### [Excerpt to read]
Potential of Coupling Metaheuristics-Optimized-XGBoost and SHAP in Revealing PAHs Environmental Fate

Toxics. 2023 Apr 21;11(4):394. doi: 10.3390/toxics11040394.

Abstract

Polycyclic aromatic hydrocarbons (PAHs) refer to a group of several hundred compounds, among which 16 are identified as priority pollutants, due to their adverse health effects, frequency of occurrence, and potential for human exposure. This study is focused on benzo(a)pyrene, being considered an indicator of exposure to a PAH carcinogenic mixture. For this purpose, we have applied the XGBoost model to a two-year database of pollutant concentrations and meteorological parameters, with the aim to identify the factors which were mostly associated with the observed benzo(a)pyrene concentrations and to describe types of environments that supported the interactions between benzo(a)pyrene and other polluting species. The pollutant data were collected at the energy industry center in Serbia, in the vicinity of coal mining areas and power stations, where the observed benzo(a)pyrene maximum concentration for a study period reached 43.7 ngm-3. The metaheuristics algorithm has been used to optimize the XGBoost hyperparameters, and the results have been compared to the results of XGBoost models tuned by eight other cutting-edge metaheuristics algorithms. The best-produced model was later on interpreted by applying Shapley Additive exPlanations (SHAP). As indicated by mean absolute SHAP values, the temperature at the surface, arsenic, PM10, and total nitrogen oxide (NOx) concentrations appear to be the major factors affecting benzo(a)pyrene concentrations and its environmental fate.

### [Parts of the exercise]
1. Answer these questions from the abstract, each on its own line:
(a) How many PAHs are identified as priority pollutants?
(b) What was the maximum benzo(a)pyrene concentration observed during the study period?
(c) How many other metaheuristics algorithms were used to tune the XGBoost models that served for comparison?
2. List every factor that the abstract names as a major factor affecting benzo(a)pyrene concentrations, according to mean absolute SHAP values.
3. Rewrite the paragraph of the abstract that begins "Polycyclic aromatic hydrocarbons (PAHs) refer" as a shorter bulleted list that keeps its main facts.

### [Source material]
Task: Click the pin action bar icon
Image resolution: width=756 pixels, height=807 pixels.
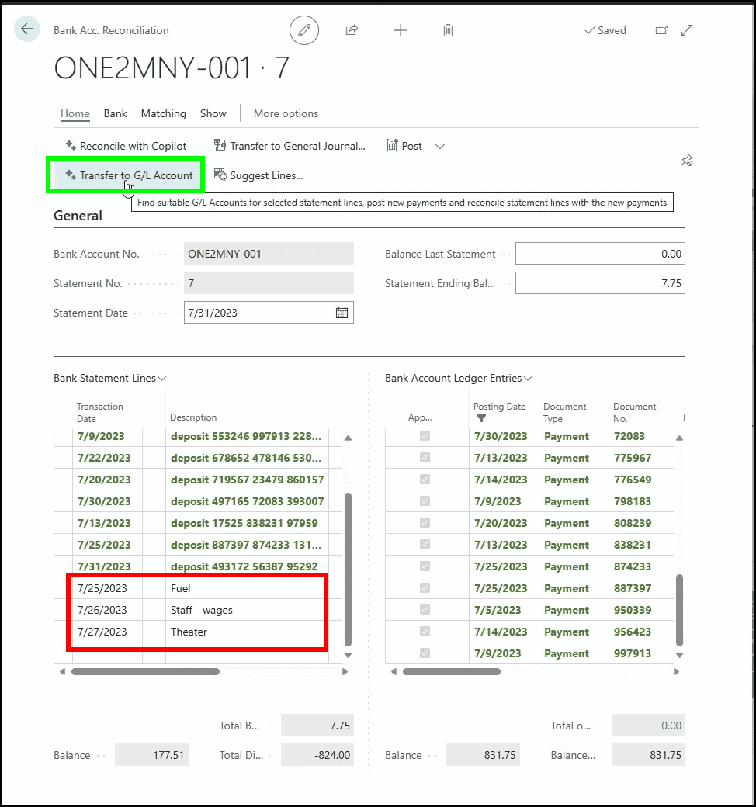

### [Answer list]
1.
(a) 16
(b) 43.7 ngm-3
(c) Eight

2.
- Temperature at the surface
- Arsenic
- PM10
- Total nitrogen oxide (NOx) concentrations

3.
- PAHs are several hundred compounds. Sixteen are priority pollutants because of their adverse health effects, frequency of occurrence and potential for human exposure.
- The study focuses on benzo(a)pyrene, an indicator of exposure to a carcinogenic PAH mixture.
- An XGBoost model was applied to two years of pollutant concentration and meteorological data. The goal was to find the factors most associated with benzo(a)pyrene levels and to describe environments that supported its interactions with other pollutants.
- Data came from the energy industry center in Serbia, near coal mining areas and power stations. There, benzo(a)pyrene peaked at 43.7 ngm-3.
- A metaheuristics algorithm optimized the XGBoost hyperparameters. The results were compared with XGBoost models tuned by eight other metaheuristics algorithms.
- The best model was interpreted with Shapley Additive exPlanations (SHAP).
- By mean absolute SHAP values, the major factors were surface temperature, arsenic, PM10 and total nitrogen oxide (NOx) concentrations.